Work task -
For every line in the records below that holds "with", make a copy.

Records excerpted from a collection
-*-
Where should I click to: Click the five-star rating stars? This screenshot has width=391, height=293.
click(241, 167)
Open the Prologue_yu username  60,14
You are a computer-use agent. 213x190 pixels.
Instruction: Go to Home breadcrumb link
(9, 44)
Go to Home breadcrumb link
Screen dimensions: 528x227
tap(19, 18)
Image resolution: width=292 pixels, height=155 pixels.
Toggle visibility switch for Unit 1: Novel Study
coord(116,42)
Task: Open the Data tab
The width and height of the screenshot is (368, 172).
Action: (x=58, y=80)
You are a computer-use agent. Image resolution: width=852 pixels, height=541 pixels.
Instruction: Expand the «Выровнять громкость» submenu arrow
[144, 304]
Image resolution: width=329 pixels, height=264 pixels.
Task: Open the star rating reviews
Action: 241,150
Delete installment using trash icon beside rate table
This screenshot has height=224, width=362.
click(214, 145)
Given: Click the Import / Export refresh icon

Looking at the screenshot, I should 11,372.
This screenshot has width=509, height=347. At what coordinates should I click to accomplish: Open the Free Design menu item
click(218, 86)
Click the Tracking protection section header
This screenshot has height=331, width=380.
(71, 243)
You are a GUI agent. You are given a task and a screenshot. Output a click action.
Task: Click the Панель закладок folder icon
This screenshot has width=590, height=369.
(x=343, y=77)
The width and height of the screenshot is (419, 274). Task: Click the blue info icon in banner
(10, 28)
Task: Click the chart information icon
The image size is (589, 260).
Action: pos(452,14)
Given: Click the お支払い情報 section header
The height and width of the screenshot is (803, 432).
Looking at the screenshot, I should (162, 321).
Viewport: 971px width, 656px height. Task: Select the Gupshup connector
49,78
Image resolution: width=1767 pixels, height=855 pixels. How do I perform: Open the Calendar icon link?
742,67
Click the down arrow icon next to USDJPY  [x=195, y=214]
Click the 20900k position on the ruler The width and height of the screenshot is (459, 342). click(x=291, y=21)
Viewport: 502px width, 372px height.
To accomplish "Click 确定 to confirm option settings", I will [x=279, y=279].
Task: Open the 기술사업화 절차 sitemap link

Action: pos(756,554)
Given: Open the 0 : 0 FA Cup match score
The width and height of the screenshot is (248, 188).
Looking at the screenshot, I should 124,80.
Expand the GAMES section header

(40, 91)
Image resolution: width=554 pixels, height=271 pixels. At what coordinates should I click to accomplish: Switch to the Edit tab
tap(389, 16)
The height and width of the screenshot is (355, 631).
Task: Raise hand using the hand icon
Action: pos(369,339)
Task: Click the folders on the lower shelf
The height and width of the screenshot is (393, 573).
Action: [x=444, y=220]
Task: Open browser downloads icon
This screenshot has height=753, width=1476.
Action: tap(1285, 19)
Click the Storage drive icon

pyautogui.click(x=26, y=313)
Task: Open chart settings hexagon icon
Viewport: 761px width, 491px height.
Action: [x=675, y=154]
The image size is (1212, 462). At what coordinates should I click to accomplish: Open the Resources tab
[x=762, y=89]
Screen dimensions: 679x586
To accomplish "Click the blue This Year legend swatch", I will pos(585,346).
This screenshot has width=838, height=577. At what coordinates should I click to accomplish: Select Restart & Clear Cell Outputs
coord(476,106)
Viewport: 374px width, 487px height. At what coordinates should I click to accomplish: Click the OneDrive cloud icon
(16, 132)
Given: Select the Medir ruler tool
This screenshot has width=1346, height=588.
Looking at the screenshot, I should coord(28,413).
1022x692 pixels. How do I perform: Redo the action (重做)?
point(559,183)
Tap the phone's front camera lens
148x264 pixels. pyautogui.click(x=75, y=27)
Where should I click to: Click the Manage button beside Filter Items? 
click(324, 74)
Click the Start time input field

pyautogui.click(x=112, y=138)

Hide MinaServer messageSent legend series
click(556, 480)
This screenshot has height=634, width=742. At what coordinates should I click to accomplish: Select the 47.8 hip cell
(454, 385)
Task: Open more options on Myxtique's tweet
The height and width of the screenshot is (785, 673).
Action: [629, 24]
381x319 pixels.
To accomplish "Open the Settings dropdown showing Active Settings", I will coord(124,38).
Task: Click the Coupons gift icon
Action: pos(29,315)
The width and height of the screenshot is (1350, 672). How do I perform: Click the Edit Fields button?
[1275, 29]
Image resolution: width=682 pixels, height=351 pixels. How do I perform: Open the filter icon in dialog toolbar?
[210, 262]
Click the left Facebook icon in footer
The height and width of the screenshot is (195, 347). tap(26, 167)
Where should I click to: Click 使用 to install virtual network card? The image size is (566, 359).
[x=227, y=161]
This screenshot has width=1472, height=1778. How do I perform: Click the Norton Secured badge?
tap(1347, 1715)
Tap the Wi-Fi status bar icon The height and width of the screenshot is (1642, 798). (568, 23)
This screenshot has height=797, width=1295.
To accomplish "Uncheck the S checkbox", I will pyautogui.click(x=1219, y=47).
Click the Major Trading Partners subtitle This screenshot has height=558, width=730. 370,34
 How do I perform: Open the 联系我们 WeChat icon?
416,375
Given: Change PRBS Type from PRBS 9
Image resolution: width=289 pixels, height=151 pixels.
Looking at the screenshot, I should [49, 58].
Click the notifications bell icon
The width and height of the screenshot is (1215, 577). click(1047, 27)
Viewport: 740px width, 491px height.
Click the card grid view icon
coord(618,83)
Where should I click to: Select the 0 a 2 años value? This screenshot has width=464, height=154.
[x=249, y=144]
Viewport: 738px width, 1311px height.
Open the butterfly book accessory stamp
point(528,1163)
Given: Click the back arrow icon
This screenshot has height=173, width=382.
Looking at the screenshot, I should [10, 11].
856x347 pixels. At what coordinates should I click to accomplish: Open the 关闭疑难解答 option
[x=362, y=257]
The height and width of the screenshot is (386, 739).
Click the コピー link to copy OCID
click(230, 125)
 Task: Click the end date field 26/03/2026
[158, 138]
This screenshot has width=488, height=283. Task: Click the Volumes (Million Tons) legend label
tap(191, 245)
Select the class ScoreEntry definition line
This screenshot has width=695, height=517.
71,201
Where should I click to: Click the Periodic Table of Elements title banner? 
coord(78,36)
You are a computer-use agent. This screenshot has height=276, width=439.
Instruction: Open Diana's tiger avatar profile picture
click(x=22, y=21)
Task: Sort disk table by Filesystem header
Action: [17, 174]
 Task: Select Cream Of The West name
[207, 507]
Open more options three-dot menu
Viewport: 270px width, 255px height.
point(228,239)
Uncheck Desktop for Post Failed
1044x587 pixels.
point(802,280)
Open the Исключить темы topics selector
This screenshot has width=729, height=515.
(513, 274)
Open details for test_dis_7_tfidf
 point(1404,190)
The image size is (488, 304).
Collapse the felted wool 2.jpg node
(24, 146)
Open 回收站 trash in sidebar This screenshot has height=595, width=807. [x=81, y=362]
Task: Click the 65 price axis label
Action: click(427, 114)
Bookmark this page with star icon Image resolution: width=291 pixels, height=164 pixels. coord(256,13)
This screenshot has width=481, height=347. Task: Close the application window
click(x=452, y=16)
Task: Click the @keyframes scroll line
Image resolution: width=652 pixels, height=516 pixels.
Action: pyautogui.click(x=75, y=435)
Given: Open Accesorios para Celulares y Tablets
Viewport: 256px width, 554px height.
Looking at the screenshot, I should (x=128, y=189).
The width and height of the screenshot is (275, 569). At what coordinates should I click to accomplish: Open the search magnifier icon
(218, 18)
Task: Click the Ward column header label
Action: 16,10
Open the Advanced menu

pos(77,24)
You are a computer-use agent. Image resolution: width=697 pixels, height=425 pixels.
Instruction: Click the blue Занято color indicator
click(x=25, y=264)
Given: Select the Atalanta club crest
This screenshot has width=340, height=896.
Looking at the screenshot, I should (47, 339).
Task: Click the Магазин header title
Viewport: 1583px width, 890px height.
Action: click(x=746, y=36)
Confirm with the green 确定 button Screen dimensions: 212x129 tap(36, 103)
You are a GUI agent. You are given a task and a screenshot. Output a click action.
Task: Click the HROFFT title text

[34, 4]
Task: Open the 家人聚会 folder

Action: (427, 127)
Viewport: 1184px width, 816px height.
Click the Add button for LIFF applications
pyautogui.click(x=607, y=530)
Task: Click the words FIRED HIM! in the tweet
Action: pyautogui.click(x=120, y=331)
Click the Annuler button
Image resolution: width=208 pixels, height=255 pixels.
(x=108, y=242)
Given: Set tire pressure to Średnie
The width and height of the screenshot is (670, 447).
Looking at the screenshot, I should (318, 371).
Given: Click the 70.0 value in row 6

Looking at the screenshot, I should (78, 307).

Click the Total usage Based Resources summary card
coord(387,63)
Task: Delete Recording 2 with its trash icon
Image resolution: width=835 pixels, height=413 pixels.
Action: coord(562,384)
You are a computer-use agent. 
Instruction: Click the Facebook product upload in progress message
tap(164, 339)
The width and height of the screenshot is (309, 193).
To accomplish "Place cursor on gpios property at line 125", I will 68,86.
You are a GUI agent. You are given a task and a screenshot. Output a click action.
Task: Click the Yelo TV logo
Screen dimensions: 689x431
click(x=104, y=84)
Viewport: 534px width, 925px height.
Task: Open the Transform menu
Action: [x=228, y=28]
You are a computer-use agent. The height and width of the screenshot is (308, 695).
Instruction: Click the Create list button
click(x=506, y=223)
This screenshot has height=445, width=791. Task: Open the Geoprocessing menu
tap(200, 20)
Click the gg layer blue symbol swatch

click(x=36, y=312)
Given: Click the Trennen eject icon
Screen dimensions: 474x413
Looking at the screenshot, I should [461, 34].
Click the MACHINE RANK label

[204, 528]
-*-
Exercise result -
Bookmark this page with star icon Image resolution: width=291 pixels, height=164 pixels. coord(256,13)
Confirm with the green 确定 button Screen dimensions: 212x129 tap(36, 103)
Task: Delete Recording 2 with its trash icon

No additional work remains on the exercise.